[Stored data entries]
^^^^^^^^

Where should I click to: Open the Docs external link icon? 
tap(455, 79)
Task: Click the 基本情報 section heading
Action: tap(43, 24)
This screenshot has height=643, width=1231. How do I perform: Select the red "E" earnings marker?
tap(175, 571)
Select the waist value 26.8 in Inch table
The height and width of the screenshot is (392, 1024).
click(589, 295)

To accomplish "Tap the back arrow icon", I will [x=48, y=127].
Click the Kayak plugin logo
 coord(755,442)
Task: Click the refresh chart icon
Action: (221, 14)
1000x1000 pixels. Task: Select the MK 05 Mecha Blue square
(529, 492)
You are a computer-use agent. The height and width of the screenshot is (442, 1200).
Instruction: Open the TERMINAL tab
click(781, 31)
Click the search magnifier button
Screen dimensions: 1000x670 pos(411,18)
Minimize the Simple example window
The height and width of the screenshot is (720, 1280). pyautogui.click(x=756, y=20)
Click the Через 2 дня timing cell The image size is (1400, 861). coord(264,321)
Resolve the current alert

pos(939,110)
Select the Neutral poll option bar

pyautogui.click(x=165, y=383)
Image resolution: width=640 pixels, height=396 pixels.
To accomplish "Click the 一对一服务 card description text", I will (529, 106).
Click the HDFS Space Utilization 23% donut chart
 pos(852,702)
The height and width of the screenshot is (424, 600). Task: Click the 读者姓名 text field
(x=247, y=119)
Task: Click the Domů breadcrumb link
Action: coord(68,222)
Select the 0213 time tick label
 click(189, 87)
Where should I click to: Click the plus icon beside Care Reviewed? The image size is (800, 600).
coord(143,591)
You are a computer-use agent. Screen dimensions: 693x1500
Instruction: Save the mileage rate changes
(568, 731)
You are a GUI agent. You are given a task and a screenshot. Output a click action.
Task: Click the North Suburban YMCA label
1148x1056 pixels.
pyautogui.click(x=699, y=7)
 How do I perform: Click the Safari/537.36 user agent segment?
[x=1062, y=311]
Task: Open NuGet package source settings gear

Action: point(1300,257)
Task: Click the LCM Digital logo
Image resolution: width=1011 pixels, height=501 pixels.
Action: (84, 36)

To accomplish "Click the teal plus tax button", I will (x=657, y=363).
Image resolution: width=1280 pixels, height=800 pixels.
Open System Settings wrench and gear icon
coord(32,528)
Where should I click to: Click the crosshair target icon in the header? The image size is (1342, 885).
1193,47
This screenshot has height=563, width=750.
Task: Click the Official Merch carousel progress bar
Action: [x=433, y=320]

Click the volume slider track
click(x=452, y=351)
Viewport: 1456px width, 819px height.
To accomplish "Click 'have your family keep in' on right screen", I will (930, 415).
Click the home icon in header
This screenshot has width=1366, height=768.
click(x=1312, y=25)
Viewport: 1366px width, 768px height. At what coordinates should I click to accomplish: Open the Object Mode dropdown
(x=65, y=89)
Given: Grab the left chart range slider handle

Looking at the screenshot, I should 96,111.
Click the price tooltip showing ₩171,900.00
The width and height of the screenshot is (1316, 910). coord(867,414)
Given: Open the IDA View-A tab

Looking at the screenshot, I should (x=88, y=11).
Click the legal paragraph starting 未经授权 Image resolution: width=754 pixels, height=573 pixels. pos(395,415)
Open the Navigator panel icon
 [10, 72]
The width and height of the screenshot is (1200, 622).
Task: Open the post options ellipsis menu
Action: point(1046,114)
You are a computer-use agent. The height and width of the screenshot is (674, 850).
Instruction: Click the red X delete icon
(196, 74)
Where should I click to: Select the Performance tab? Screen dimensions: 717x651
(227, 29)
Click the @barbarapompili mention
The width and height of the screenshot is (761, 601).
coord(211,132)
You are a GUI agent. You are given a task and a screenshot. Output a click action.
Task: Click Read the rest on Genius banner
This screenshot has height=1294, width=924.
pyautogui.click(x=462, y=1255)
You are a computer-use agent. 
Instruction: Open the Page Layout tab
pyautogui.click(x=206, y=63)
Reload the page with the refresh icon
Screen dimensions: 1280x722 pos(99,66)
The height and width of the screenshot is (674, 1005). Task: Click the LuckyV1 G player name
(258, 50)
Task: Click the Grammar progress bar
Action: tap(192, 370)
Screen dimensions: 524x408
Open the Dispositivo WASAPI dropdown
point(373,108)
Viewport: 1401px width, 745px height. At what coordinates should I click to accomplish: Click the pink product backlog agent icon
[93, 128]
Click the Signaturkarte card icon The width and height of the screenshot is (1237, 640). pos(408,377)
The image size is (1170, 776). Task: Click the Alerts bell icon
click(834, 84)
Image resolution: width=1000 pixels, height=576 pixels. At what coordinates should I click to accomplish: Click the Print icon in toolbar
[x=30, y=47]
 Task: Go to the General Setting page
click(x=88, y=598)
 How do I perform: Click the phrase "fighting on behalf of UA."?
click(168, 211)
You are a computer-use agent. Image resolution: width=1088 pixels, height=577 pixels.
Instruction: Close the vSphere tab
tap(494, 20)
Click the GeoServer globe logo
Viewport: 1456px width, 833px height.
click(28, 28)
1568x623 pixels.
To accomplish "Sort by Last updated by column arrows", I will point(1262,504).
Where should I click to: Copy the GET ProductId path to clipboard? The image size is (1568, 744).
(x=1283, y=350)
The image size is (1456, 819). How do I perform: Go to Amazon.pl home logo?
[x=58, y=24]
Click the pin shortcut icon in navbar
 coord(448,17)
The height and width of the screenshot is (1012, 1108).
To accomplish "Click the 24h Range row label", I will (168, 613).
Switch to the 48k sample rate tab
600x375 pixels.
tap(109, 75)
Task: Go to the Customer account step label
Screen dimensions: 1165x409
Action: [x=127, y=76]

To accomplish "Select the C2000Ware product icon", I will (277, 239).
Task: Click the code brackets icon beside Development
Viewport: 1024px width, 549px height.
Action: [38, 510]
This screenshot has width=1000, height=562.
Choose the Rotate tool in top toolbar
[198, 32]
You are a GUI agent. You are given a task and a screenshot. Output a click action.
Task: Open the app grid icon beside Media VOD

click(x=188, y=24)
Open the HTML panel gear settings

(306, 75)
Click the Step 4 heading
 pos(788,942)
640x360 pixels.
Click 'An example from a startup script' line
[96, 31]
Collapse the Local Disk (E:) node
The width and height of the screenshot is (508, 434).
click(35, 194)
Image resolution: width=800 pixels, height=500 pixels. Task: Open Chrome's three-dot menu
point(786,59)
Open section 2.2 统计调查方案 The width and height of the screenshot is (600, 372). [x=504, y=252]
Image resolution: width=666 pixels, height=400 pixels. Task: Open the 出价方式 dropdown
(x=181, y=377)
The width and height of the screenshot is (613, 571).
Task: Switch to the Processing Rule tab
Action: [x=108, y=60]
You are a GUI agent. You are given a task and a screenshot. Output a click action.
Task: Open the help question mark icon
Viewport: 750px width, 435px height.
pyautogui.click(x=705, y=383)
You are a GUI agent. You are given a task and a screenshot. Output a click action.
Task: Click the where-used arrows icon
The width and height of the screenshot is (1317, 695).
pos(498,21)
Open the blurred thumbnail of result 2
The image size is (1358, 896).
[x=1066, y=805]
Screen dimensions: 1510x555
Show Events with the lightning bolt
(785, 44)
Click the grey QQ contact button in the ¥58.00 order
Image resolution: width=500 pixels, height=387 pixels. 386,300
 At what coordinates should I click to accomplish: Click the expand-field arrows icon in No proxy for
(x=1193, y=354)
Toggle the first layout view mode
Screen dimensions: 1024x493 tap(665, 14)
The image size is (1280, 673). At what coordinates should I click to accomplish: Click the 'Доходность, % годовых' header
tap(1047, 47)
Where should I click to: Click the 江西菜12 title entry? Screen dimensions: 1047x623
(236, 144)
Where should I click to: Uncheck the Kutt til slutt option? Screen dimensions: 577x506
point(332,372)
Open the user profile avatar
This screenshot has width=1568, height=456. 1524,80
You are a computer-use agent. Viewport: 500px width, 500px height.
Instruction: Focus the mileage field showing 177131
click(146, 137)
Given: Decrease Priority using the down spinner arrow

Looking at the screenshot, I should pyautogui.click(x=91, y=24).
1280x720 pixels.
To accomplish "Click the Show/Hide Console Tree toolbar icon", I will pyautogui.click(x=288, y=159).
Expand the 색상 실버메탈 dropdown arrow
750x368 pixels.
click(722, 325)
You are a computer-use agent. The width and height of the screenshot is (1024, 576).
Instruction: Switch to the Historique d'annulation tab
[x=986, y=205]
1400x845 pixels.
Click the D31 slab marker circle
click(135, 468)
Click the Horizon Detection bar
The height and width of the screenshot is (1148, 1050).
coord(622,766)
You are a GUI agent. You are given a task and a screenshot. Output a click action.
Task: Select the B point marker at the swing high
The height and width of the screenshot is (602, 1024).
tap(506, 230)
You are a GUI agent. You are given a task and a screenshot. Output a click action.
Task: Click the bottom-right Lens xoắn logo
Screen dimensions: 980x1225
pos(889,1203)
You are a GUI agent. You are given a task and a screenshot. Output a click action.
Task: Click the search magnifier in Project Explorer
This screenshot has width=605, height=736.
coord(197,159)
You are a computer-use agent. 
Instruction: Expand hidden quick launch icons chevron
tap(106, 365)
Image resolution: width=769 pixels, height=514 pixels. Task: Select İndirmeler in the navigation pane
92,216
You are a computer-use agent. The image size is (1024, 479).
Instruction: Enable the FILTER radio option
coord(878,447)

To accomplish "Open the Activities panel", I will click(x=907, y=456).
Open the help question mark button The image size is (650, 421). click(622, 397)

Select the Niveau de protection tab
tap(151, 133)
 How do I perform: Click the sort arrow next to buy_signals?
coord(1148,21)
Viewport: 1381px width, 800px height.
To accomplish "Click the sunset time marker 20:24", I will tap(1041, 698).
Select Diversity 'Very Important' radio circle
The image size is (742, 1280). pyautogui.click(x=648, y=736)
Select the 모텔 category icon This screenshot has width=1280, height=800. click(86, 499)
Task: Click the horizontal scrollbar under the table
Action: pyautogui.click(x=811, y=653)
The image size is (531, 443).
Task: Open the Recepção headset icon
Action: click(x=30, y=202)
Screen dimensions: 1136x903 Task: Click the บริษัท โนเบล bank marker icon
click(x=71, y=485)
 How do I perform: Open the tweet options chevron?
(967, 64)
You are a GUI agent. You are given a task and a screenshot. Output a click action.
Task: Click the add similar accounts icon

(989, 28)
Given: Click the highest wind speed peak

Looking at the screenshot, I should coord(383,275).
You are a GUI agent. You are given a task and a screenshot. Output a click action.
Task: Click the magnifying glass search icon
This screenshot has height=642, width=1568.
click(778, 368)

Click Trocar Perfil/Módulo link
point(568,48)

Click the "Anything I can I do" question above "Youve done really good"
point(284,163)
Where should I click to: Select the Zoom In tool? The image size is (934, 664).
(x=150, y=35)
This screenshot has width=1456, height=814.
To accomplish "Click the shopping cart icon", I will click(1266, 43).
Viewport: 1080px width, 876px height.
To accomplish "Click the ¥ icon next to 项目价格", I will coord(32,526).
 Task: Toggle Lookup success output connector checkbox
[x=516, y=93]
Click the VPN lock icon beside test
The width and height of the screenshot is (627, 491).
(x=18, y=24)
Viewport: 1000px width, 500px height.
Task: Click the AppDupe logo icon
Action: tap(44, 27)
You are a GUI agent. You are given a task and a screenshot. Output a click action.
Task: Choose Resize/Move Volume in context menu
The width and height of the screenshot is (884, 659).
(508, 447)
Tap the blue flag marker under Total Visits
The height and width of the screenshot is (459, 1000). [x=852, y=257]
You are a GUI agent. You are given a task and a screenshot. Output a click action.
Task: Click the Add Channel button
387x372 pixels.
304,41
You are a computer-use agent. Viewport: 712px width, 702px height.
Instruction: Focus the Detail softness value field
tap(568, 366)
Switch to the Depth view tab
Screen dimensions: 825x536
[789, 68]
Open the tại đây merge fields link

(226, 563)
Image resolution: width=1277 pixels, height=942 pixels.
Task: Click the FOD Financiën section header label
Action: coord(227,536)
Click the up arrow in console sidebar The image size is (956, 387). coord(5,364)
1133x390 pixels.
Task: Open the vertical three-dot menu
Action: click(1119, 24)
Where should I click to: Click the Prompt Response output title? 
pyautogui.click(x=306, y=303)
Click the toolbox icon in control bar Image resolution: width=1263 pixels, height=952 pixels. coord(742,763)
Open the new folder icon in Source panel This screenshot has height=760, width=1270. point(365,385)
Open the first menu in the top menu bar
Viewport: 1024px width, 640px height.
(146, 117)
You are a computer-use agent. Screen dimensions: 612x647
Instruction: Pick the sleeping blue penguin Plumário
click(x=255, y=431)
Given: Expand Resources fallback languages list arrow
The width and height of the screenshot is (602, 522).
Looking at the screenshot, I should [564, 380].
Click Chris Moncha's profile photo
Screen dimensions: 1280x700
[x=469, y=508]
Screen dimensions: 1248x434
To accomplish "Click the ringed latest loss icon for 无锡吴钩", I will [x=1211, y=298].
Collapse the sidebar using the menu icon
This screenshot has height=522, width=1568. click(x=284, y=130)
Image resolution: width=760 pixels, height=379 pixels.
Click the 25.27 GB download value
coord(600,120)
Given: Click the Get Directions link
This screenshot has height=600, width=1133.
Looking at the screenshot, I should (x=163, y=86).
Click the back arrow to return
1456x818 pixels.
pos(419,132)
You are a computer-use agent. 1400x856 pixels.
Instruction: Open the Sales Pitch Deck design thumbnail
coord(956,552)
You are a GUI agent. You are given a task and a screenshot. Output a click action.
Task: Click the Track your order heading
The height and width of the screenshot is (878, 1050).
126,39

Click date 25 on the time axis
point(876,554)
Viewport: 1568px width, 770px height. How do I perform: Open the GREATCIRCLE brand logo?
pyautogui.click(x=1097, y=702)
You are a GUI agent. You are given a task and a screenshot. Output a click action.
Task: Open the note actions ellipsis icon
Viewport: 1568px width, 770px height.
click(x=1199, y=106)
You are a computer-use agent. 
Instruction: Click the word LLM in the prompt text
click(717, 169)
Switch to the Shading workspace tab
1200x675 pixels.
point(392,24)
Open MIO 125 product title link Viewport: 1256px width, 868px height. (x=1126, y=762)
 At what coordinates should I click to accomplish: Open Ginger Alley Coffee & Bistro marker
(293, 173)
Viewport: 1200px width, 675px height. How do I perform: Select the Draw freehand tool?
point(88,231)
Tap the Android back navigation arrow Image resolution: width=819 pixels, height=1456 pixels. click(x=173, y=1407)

^^^^^^^^

PROBLEM STATEMENT: Search the records for the word "card" and copy every line where it occurs.

RESULT FOR THIS EXERCISE:
To accomplish "Click the 一对一服务 card description text", I will (529, 106).
Click the Signaturkarte card icon The width and height of the screenshot is (1237, 640). pos(408,377)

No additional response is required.